1)- L'alcool rétrécit le champ visuel.
2)- L'alcool augmente la sensibilité à l'éblouissement.
3)- L'alcool altère l'appréciation des distances et des largeurs. Sous l'effet de l'alcool, un conducteur peut décider, devant un obstacle, de freiner sur une distance trop courte pour s'arrêter ou, devant un passage plus étroit que sa voiture, de passer quand même.
Il a un comportement dégradé par rapport au conducteur sobre. Cela se traduit par une prise de risque plus importante : vitesse excessive, agressivité, non-port de la ceinture de la sécurité ou du casque, réflexes diminués...

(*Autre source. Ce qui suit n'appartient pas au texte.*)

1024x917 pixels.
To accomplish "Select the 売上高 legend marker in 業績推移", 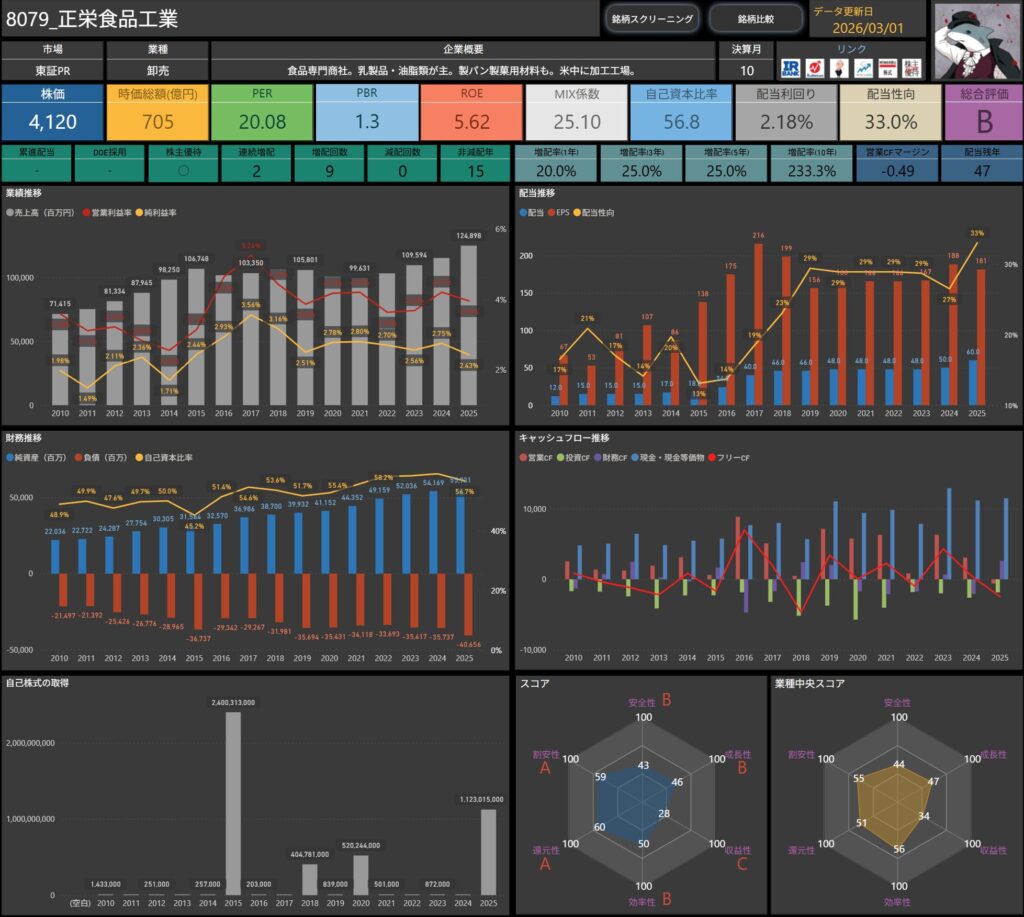I will pos(10,213).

4)- L'alcool diminue les réflexes. La durée moyenne du temps de réaction dans des conditions normales est évaluée à une seconde environ. Dès 0,5 g/l, le temps de réaction peut atteindre 1,5 seconde. Ainsi, un véhicule roulant à 90 km/h parcourt 25 mètres en 1 seconde et 37 mètres en 1,5 seconde. Ce sont ces 12 mètres qui peuvent sauver une vie ! Les temps de réaction augmentent considérablement avec des taux d'alcoolémie encore plus élevés.
5)- L'alcool provoque une surestimation de ses capacités.

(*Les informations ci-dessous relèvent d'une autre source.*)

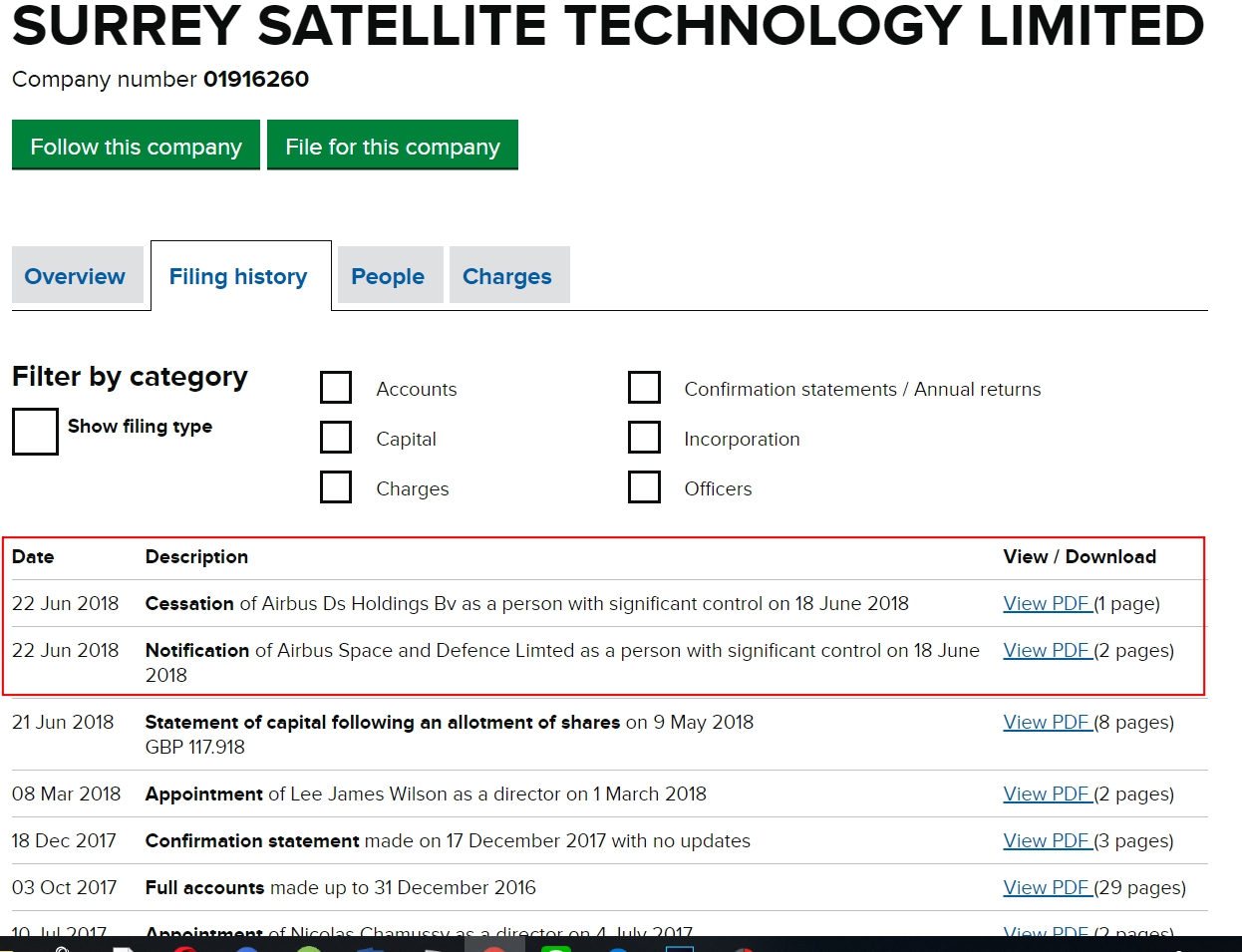Click the File for this company button
Image resolution: width=1242 pixels, height=952 pixels.
[392, 146]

6)- L'alcool a un effet euphorisant. Il provoque une surestimation de ses capacités. Après 0,5 g/l de sang, la conduite devient plus heurtée qu'à jeun et le conducteur fait beaucoup plus d'erreurs.
Pour une même consommation d'alcool et un poids équivalent, le taux d'alcoolémie d'un homme est généralement inférieur à celui d'une femme. Les femmes, à poids égal et à consommation égale, ont un taux d'alcoolémie supérieur car leur proportion de liquides organiques dans le corps (eau, sang, plasma...) est inférieur à celle de l'homme (60 % contre 70 %).
Le taux d'alcoolémie varie aussi selon le poids des personnes d'un même sexe.
La fatigue ou l'absorption de médicaments peuvent augmenter les effets de l'alcool.